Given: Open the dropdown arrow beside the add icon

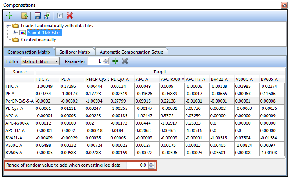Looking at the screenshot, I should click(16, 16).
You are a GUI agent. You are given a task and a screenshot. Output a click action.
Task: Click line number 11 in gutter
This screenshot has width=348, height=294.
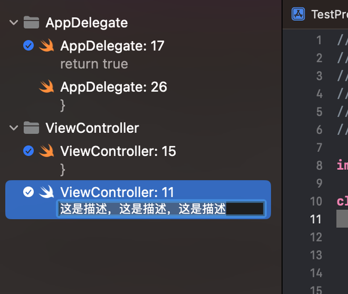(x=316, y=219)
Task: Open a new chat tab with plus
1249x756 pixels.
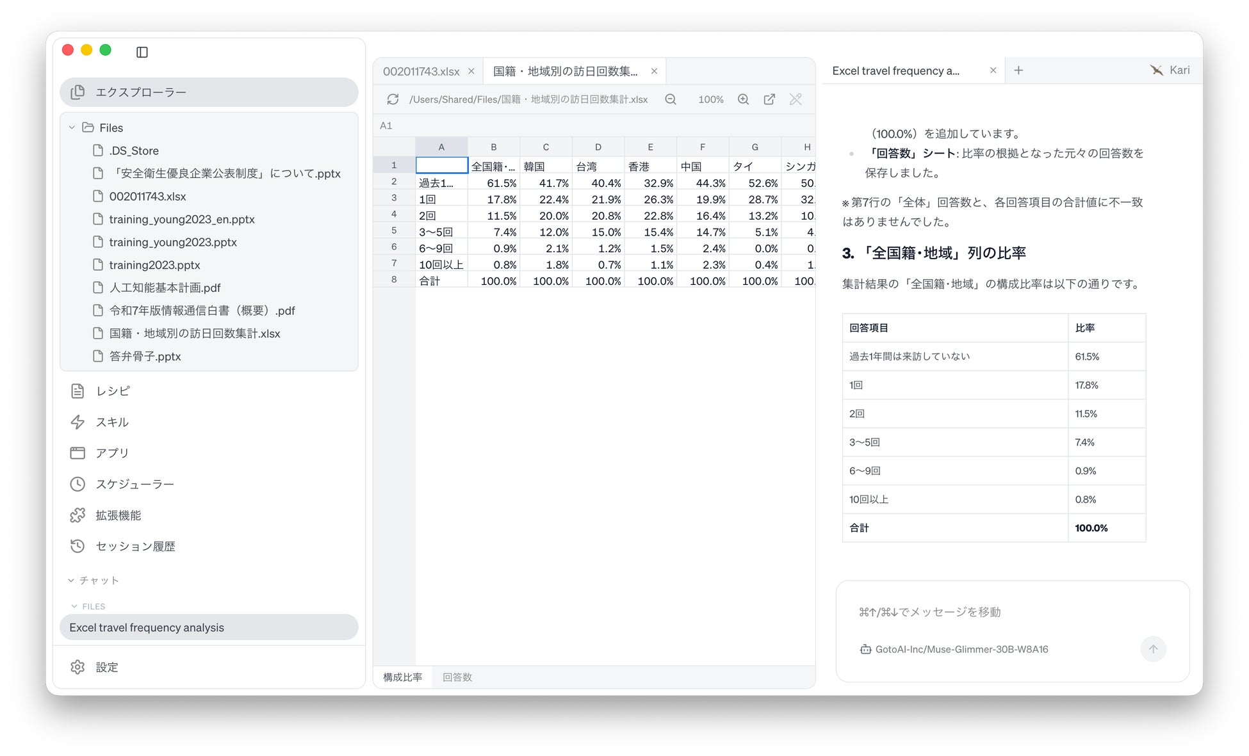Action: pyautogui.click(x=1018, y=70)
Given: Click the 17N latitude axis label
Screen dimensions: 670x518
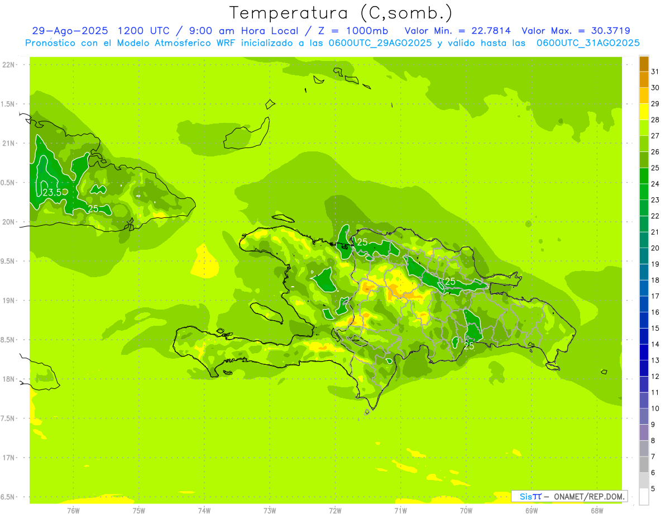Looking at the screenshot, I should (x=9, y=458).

:::

▸ Your goal:
Please repeat each line above exactly as it appears, but omit the pictures.

▸ Answer to this exercise:
Given: Open the dropdown arrow beside the add icon

Looking at the screenshot, I should click(16, 16).
You are a GUI agent. You are given a task and a screenshot. Output a click action.
Task: Click line number 11 in gutter
This screenshot has width=348, height=294.
(x=316, y=219)
Task: Open a new chat tab with plus
1249x756 pixels.
Action: pyautogui.click(x=1018, y=70)
Given: Click the 17N latitude axis label
Screen dimensions: 670x518
Looking at the screenshot, I should (x=9, y=458).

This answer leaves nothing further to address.